Recently, I’ve come across a number of blogs about networking skills. I have some thoughts on the subject, which may be a good bit different than what you’ve been reading. I’m curious whether people agree with me or I’m just being contrary — so leave a polite comment either way!
Programming/Scripting for Networks
Let’s start with programming and scripting. Cisco was pushing hard for learning coding, then eased up a bit. Several people I highly respect are enthusiastic about programming, or at least scripting. For that matter, I like coding. Getting someone to pay me to do it is the problem!
Concerning tools like Python, Puppet, Chef, Ansible, etc. — knock yourself out. Having some idea what they can do and how to use them might be helpful. I agree with Cisco’s toned-down version of “all networkers must learn programming,” namely, “must be able to credibly talk to programmers” — although I might quibble about which programmers, i.e. not just tools developers. (How many firms will be building their own tools, instead of DevOps teams? More on this below.)
What concerns me about lots of people scripting is the amount of bad coding that might happen. I’ve programmed in 15-20 different languages, developed one big GUI-based program, and had my share of humbling bugs in all of them. PERL is especially handy if you like obscure bugs. Regular expressions, ditto. Another thing I’ve noticed over the years is the amount of bad or sloppy and under-documented code out there, including my own. I’ve worked at it and write very carefully indented and self-documenting C or PERL code — just because I know I’m going to have to fix it at some point.

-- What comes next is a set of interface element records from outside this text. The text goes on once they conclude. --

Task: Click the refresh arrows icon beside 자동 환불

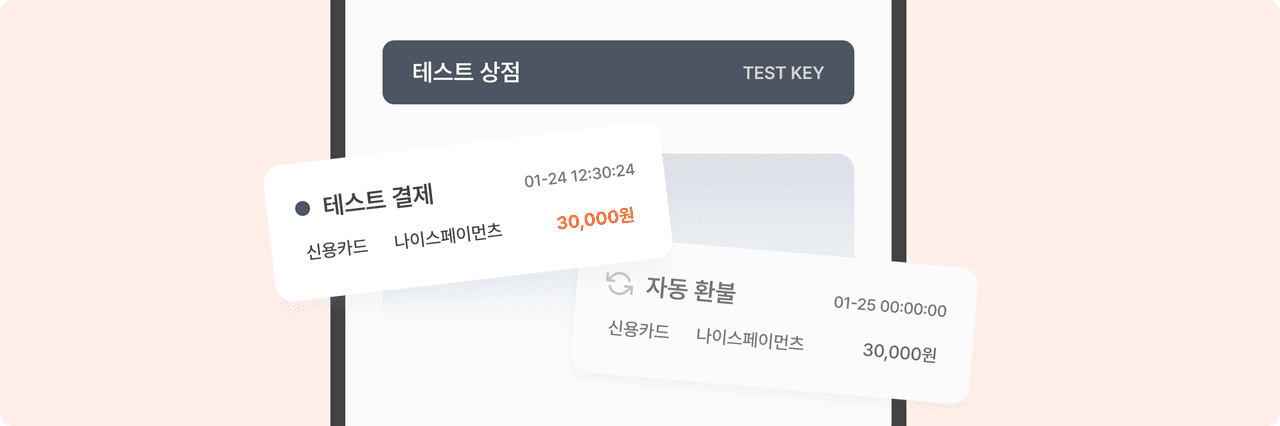Action: coord(620,283)
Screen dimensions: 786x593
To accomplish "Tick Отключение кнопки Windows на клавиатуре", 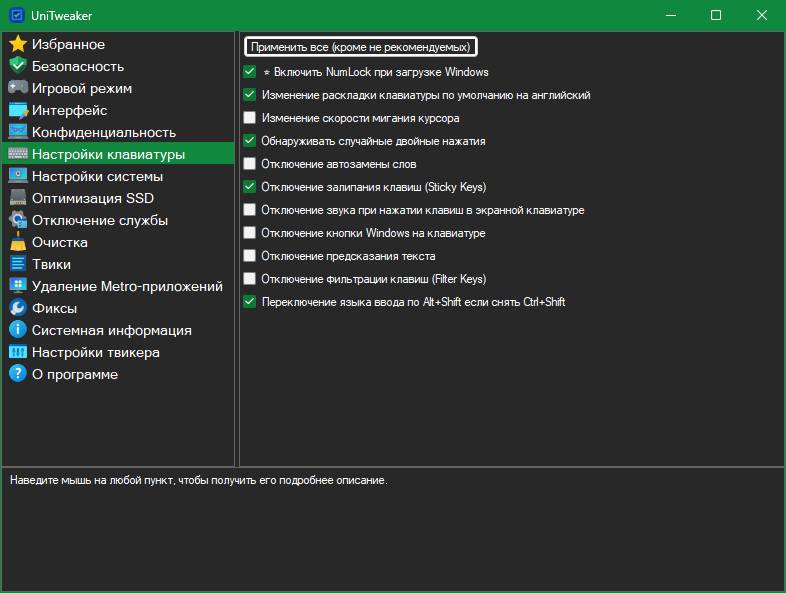I will click(x=250, y=233).
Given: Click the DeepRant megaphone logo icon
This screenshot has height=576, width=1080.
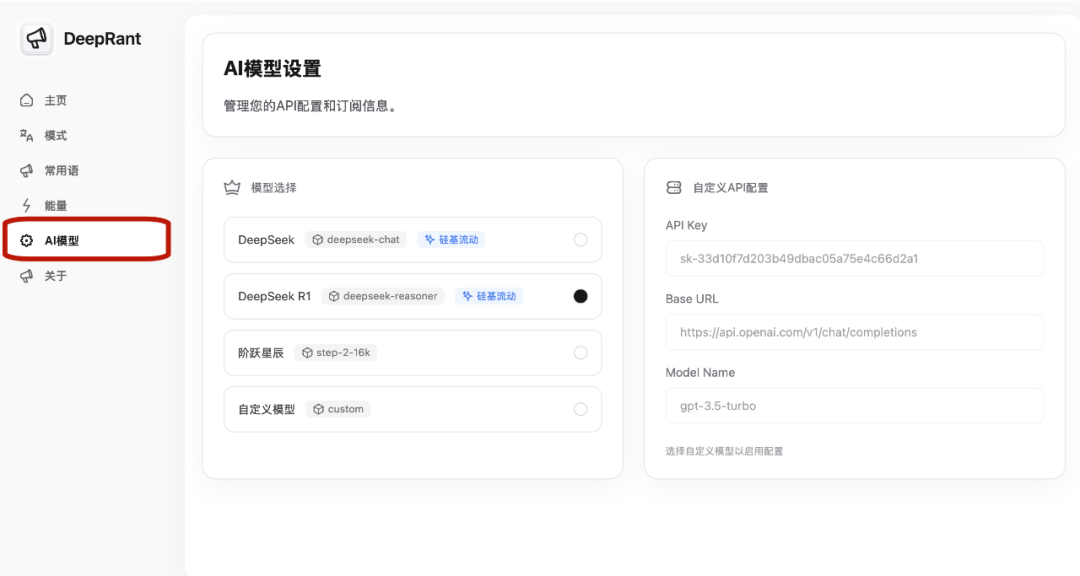Looking at the screenshot, I should pyautogui.click(x=37, y=39).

Think about it: Someone succeeds in automating some aspect of your network. They leave. Who maintains it? Or your attempt at scripting breaks in some obscure way. Worst case: After breaking routing in numerous routers due to mildly different CLI syntax. From experience, the testing one does is seldom as much as the testing that should have been done, and bugs do hit production.

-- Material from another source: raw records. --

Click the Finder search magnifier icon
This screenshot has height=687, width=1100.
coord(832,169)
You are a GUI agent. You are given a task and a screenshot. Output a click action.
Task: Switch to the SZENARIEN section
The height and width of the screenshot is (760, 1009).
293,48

In summary: One’s odds of avoiding a CLM (career-limiting move) might be better with supported code from a vendor, be it Cisco, Apstra, or whomever.
For reporting, OK, that’s less dangerous. An API is useful while a product is being developed, in case their canned reports don’t do what’s needed. Having said that, in the last year or two I’ve used Python to probe at some APIs. My conclusion: badly under-documented. Telling me syntax and a table schema does not give me context. For instance, one network management product gives me performance data. I couldn’t readily determine what time period the data rolled up, in part because I had something wrong with my query and no good example of accessing that particular API element.
Is scripted automation and reporting really all there is? It’s useful, and bigger shops might pay you to do it. Smaller ones, I doubt it.
Yes, we probably need to be able to script to get more from network management and automation tools. Network management is a relatively small market, and just doesn’t seem to generate the R&D to automatically pull data together into a network model and provide correlated results, let alone root cause. Just getting good graphs out of present tools can be a bit of a hassle.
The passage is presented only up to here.